The student riots of May 1968 closed the Ecole des Beaux-Arts for good. By then it scarcely mattered. But from 1819, when it rose from the wreckage of the royal academies, until 1900 it dominated world architecture. It gave no degrees, but to call oneself an ancien eleve de I'Ecole des Beaux-Arts counted for more than a degree. It was the school, and its power over taste was nearly absolute. Students were expected to do vast and elaborate reconstructions of classical buildings, brought to an incredible pitch of finish. There is probably not an architect alive who could equal the renderings of Edouard Loviot's Parthenon reconstruction of 1881 (see cut). One drawing in the show, by Jean-Camille Formige, is over 20 feet long--a railway station, shown down to the last shadow under the last rivet.
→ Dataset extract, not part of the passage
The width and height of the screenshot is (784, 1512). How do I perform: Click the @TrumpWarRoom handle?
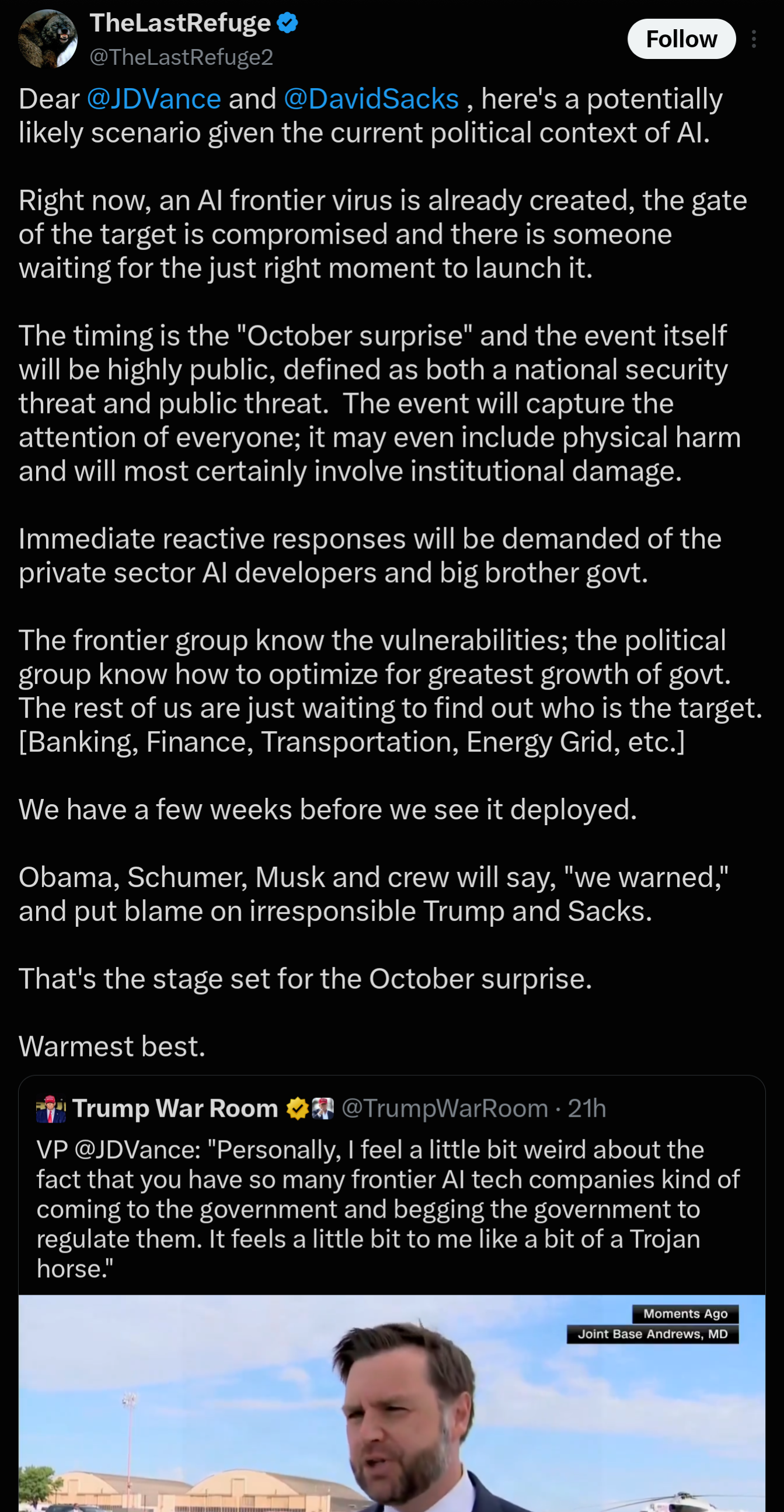click(445, 1109)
Such projects, though for "contemporary" buildings--bourses, railroad buildings and other temples of the new technocratic capitalism--have a curiously unreal air. They are paper architecture inhabiting imaginary space. How, one wonders, could they prepare a student for design in the real world? Yet they did, for the "real world" of 19th century French architecture was very different from today's. To us, architecture means anything built, from a cot tage to a town. But in France, l'architecture was the design of large public buildings, usually erected by the state.
New buildings were symbols of official ego, but also were intended as public dis play. They were designed for a self-confident bourgeoisie convinced it had inherited the earth. The decorations, the swags and massive vaults, the palatial baroque of the Beaux-Arts -- all conspired to suggest to those who used the buildings that, in Drexler's words, "they were the reason for the Republic."
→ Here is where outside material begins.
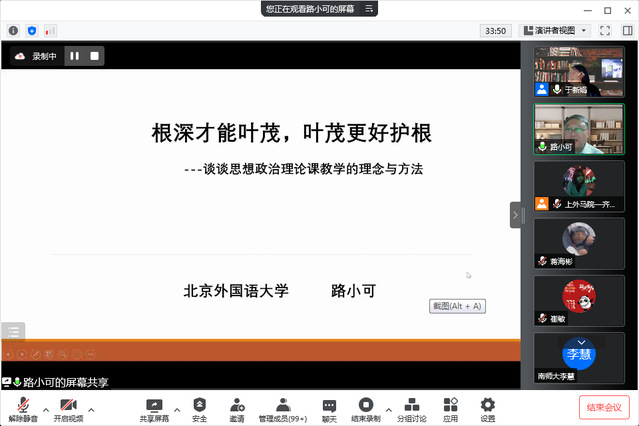Stop recording with the square button

coord(94,56)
Beaux-Arts design was various. Its major works run from the quiet classicism of Charles Percier's arcades along the Rue de Rivoli -- one of the stateliest parade grounds in the world -- to the exuberance of Garnier's Opera. But there was always a concern (surprising as it must sound after the years of propaganda) for functional clarity, and it shows in the superbly detailed drawings that make up the show at MOMA.
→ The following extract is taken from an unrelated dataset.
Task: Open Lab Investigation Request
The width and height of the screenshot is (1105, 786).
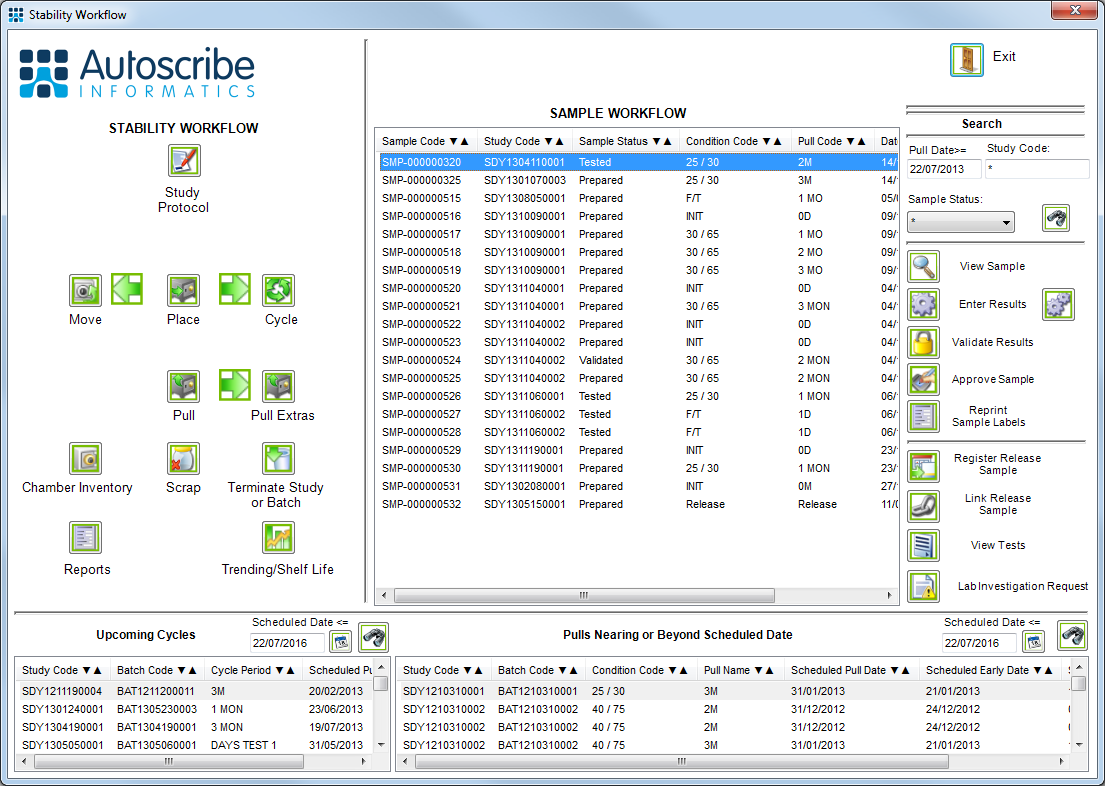Action: point(922,586)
Ritual Movement. The plan ruled:
processional axes, broken by sudden revelations of mass and space. The pub lic, pronounced one Beaux-Arts professor, "need never ask the way in a good plan." Ideally, one was carried forward by the logic of the plan as, at a play, one was swept along by the plot. The buildings were meant to unfold. This feeling for ritual movement, the promenade, would almost disappear from architecture in the 20th century; and yet it was functional. Gamier was one of the last to recognize that fantasy and ceremonial had valid roles in secular architecture. People did not just go to the opera to see performance; they went to enjoy a ritual called "going to the opera." In the Paris Opera, Gamier enshrined that ritual. "How large should the foyer be?" he enquired in a book, Le Theatre, written four years before the Opera opened in 1875. "To answer this question we must study how people promenade ..." What person, trapped in our landscape of grids, would not feel a secret nostalgia at those considerate words?